Rat pancreatic islets methylate phosphatidylethanolamine (PE) lipids to form phosphatidylcholine (PC) with S-adenosyl-L-[methy-3H]methionine as the methyl donor. Islet PE-N-methyltransferase had activity optima at pH 6-7 and 8-9. S-Adenosyl-L-homocysteine, sodium deoxycholate, and Triton X-100 inhibited methylation in islet homogenates. Addition of phosphatidyl-N-monomethylethanolamine and phosphatidyl-N,N-dimethylethanolamine (PDME) enhanced [3H]methyl incorporation into PDME and PC, respectively. Isoproterenol, but not glucose, stimulated phospholipid methylation in islet homogenates. Propranolol inhibited the isoproterenol effect.
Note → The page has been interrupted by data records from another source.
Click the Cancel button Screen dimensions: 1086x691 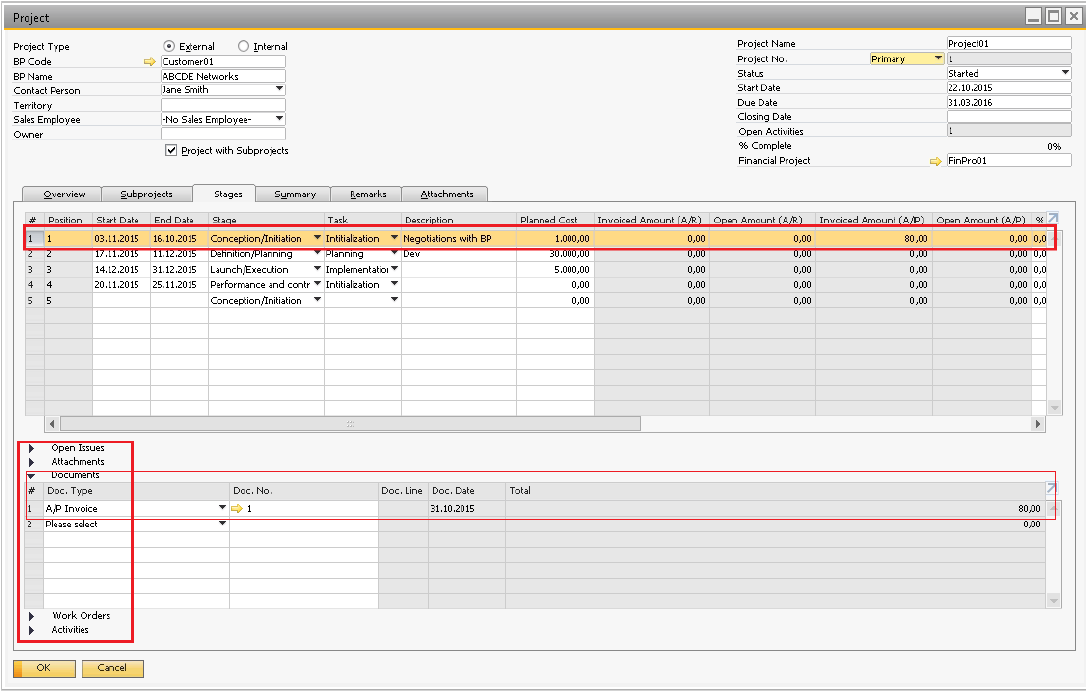[112, 668]
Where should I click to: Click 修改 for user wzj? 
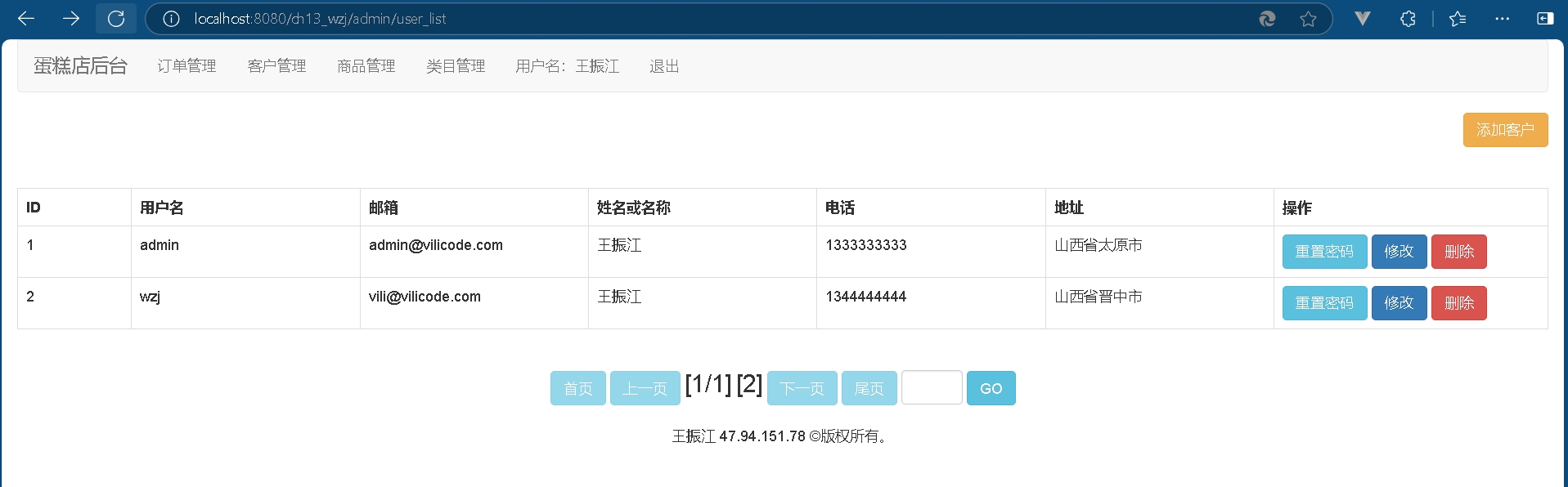click(x=1399, y=303)

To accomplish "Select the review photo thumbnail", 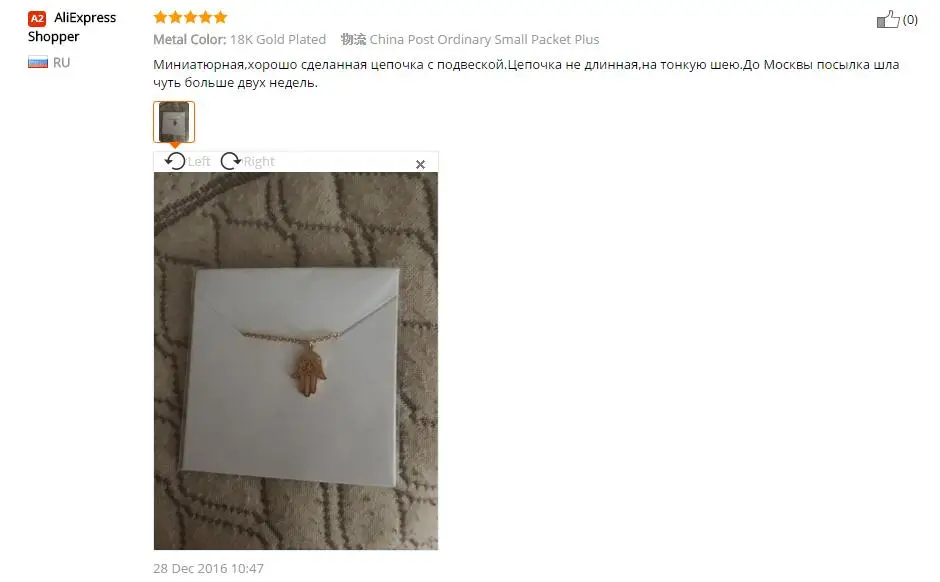I will click(174, 122).
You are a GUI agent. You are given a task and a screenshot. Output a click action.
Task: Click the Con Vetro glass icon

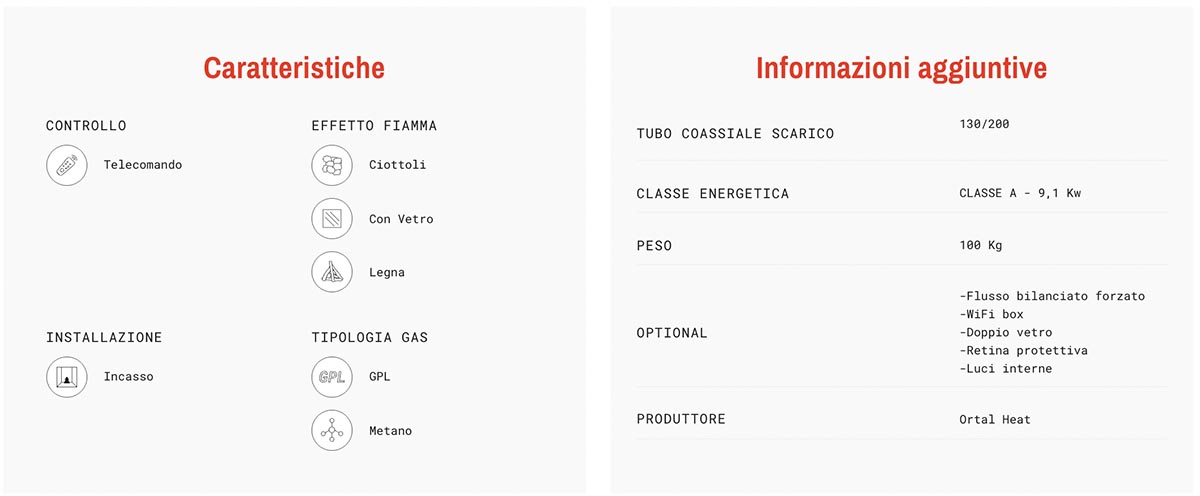click(x=332, y=219)
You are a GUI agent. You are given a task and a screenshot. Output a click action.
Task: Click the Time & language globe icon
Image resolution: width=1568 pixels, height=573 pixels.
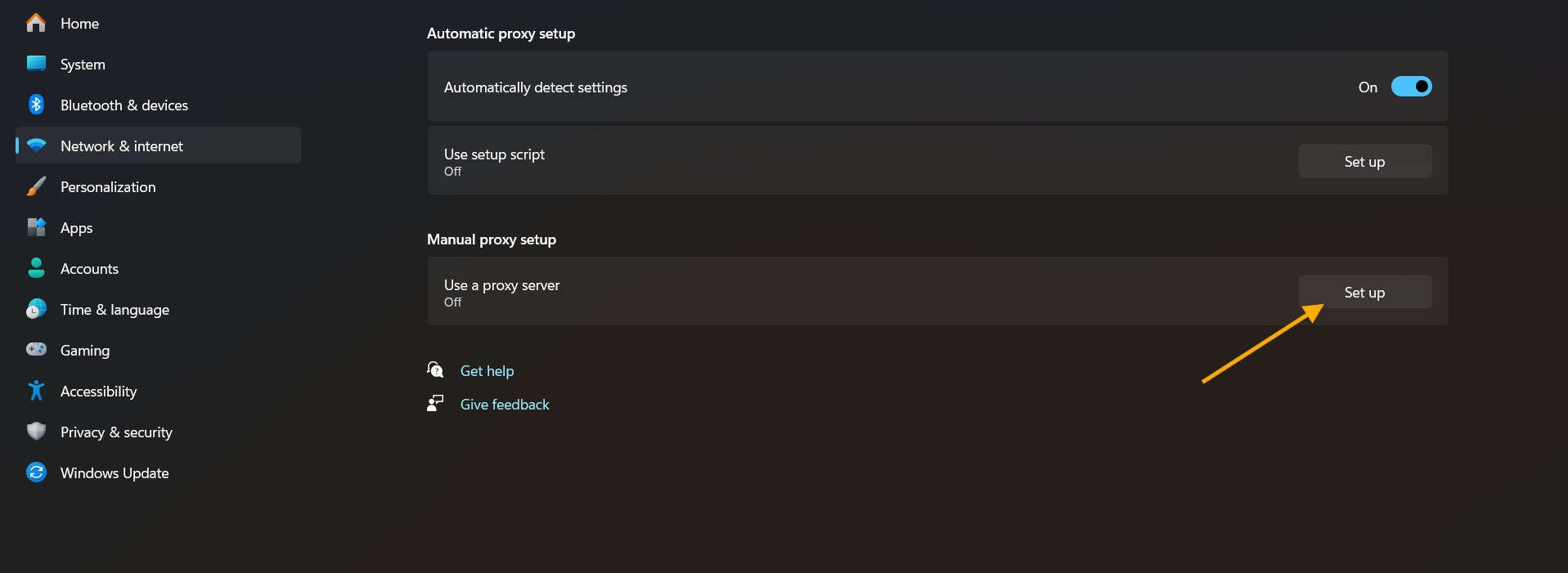pos(36,309)
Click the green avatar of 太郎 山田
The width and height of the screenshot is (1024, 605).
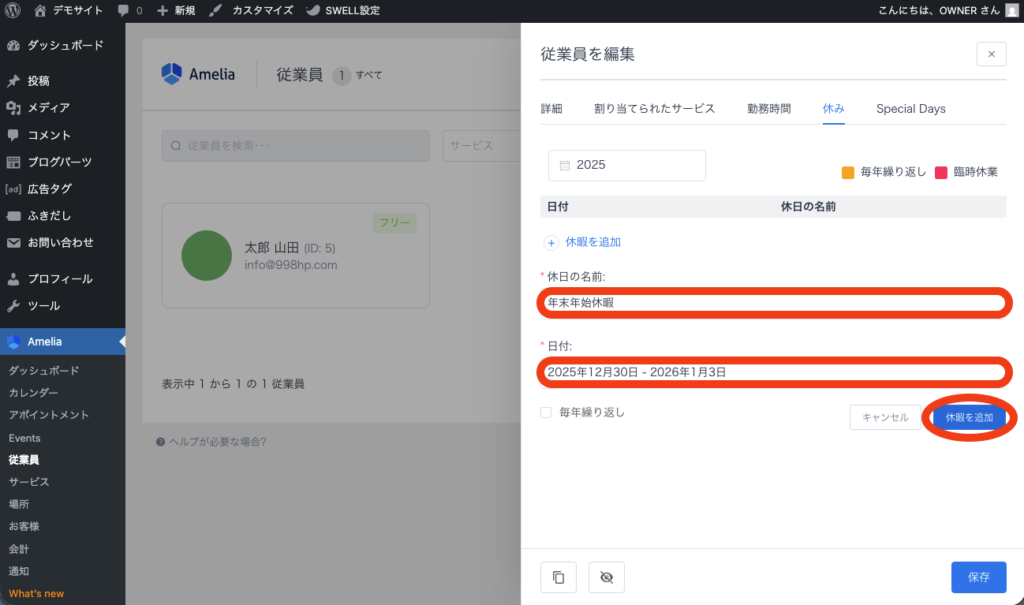click(207, 255)
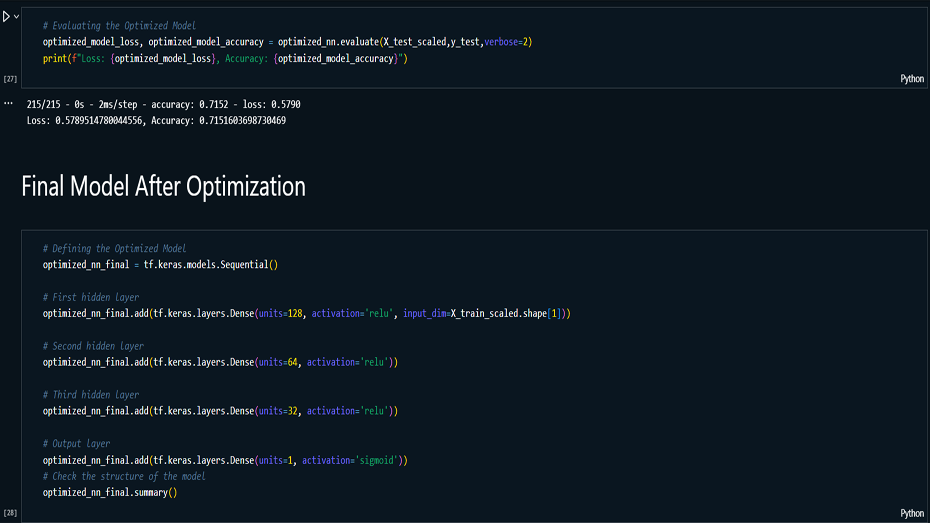Place cursor on the print statement line
This screenshot has height=523, width=930.
(x=225, y=59)
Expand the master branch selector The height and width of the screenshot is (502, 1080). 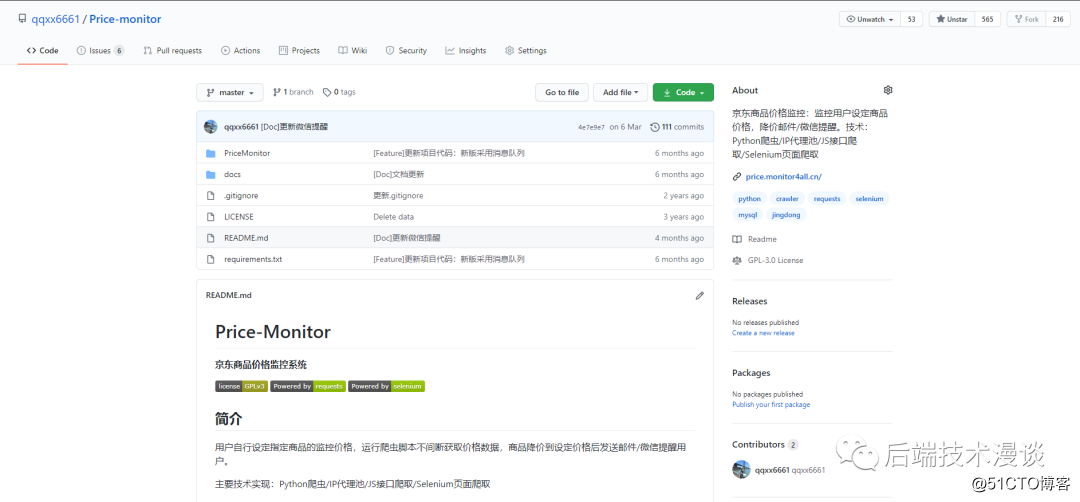[x=230, y=92]
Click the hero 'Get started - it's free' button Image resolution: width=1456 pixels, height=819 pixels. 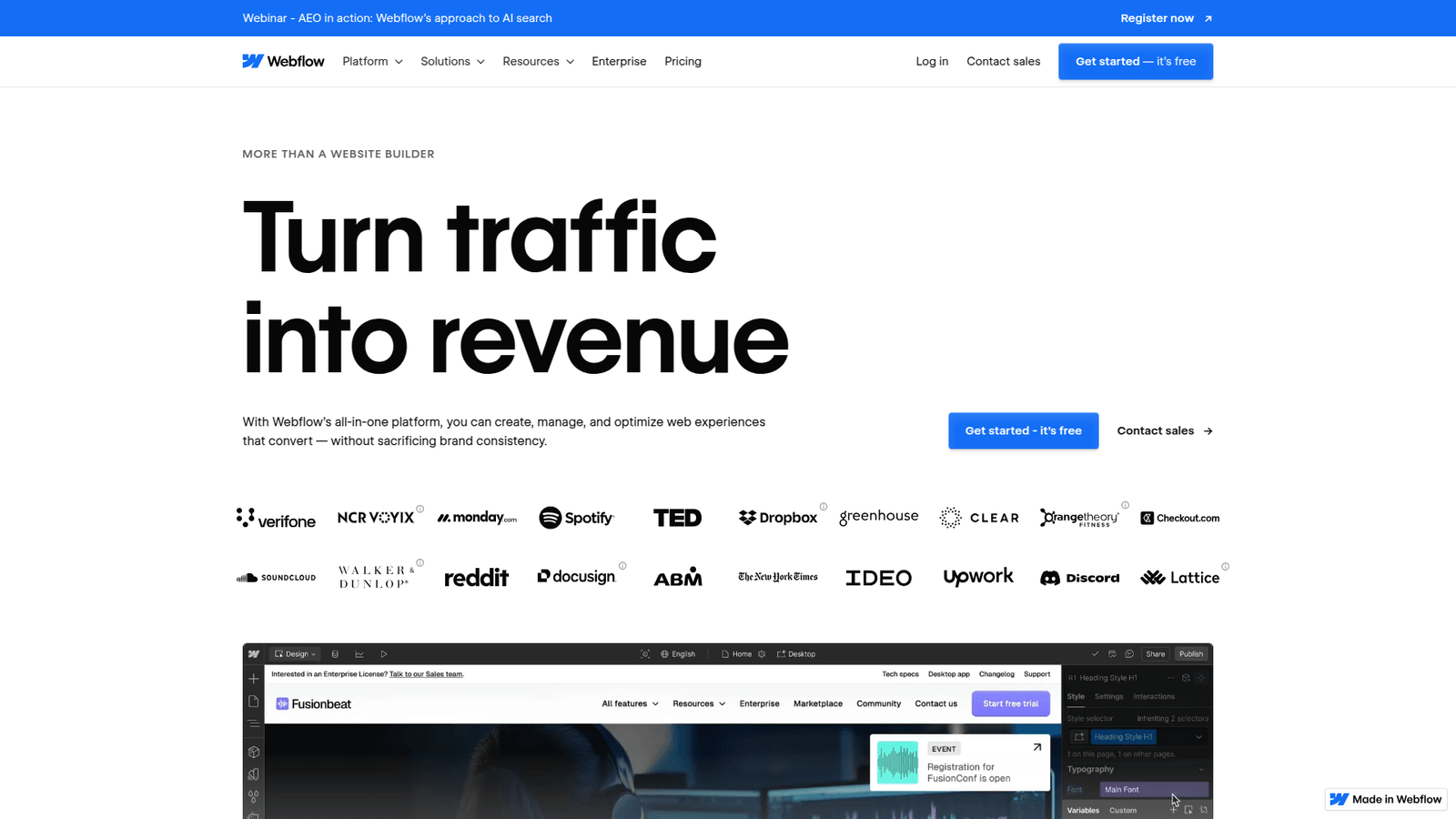pyautogui.click(x=1023, y=430)
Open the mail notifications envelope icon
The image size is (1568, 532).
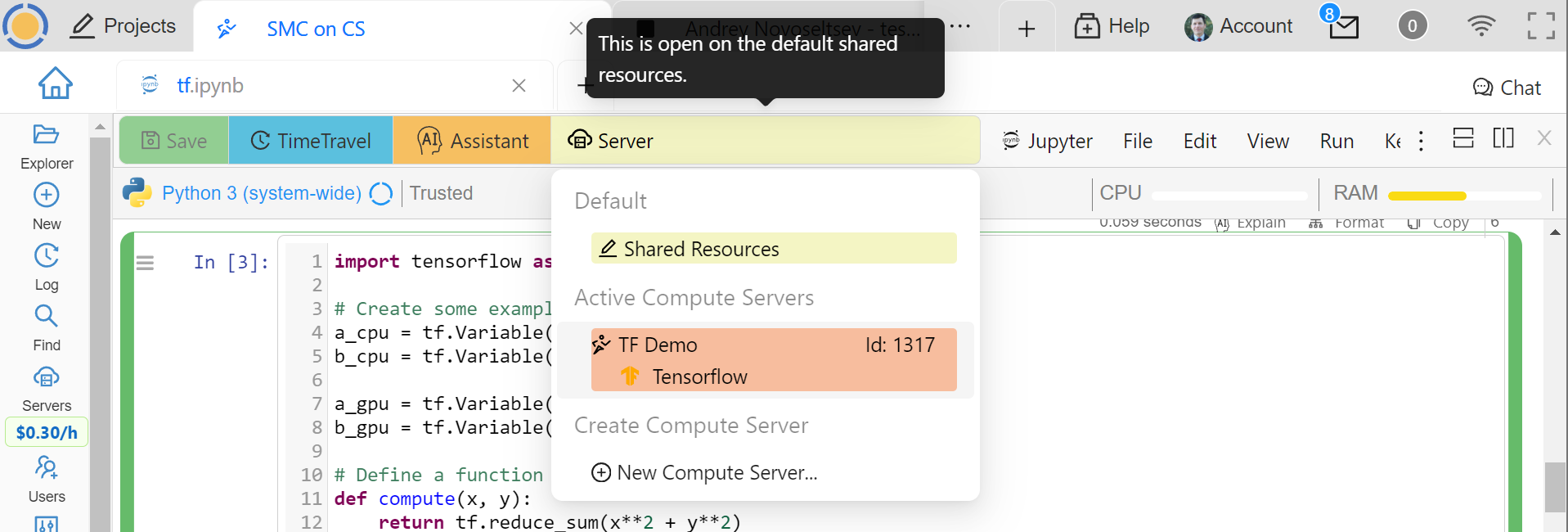(1343, 27)
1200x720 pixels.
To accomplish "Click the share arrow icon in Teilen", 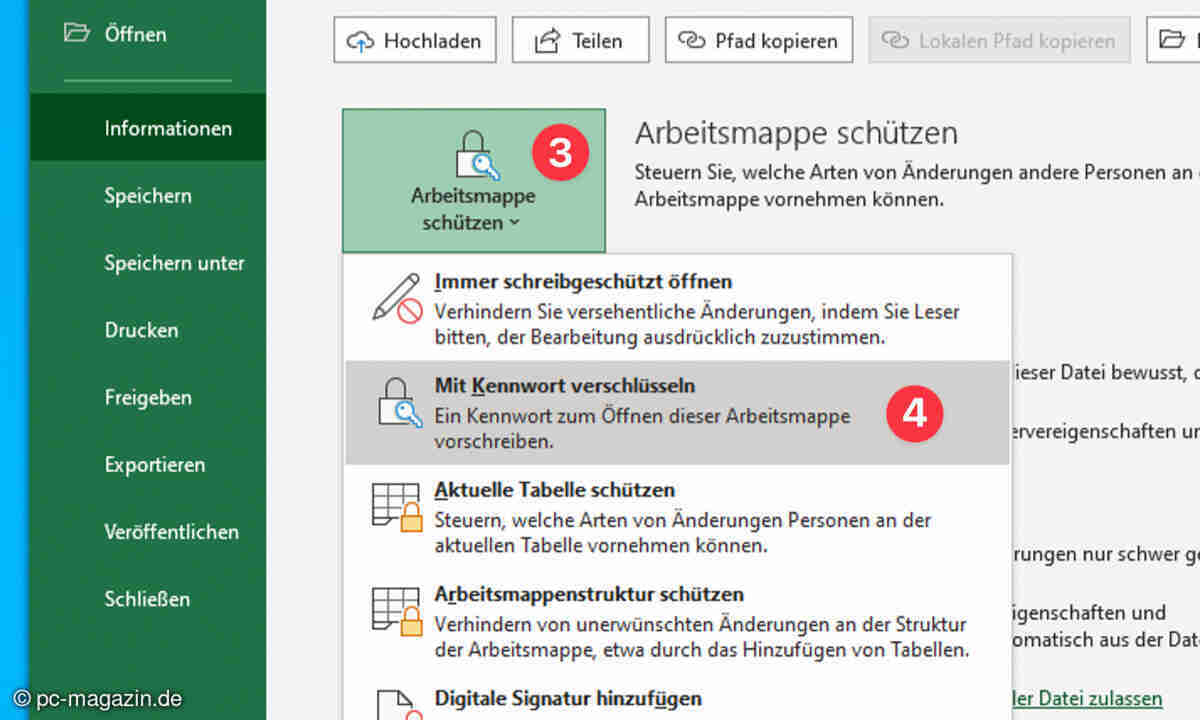I will pos(547,41).
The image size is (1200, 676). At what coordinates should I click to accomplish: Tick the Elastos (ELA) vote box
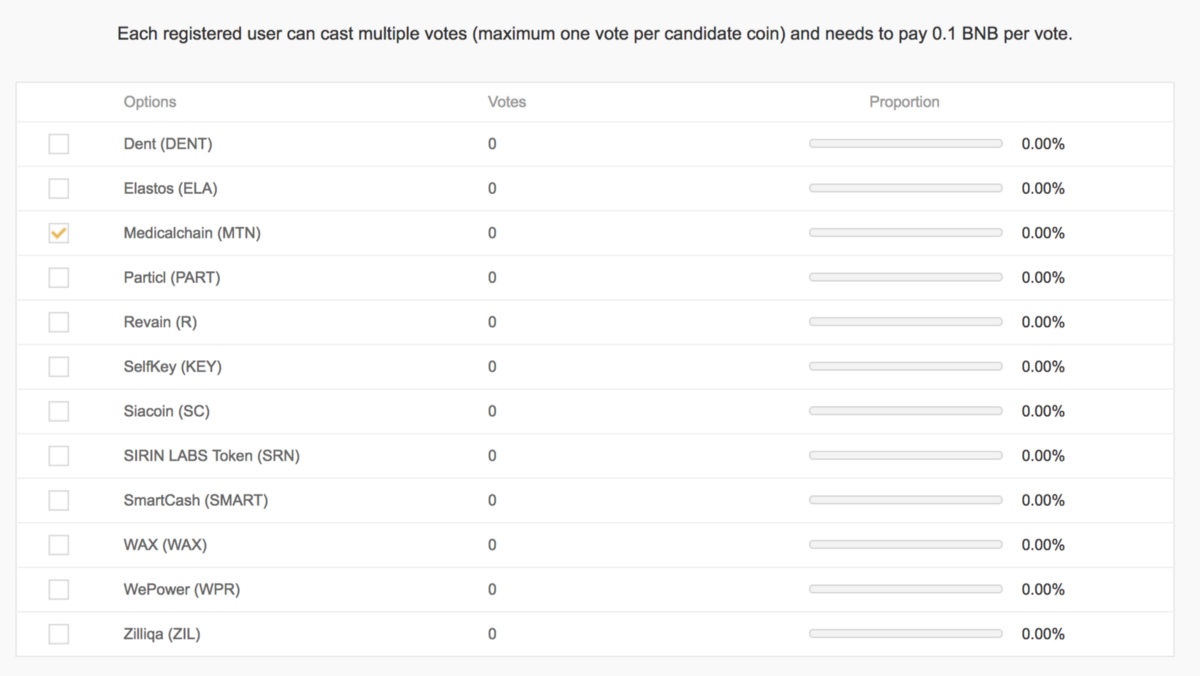[59, 188]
In intact islets, glucose or isoproterenol stimulated insulin release and incorporation of [3H]methyl groups from [methyl-3H]methionine into phospholipids. Isoproterenol enhanced to a similar extent glucose-stimulated methylation and hormone release. Neither 2-deoxyglucose, tolbutamide, nor 8-bromo-cyclic AMP stimulated islet phospholipid methylation. The methyl-transferase inhibitor 3-deazaadenosine inhibited both glucose and isoproterenol-stimulated methyltransferase activity and insulin release. Propranolol inhibited the beta-adrenergic potentiation of glucose-induced phospholipid methylation and insulin release. These data suggest that PE-N-methyltransferase plays a role in amplification of the islet cell stimulus-secretion coupling response to certain secretagogues.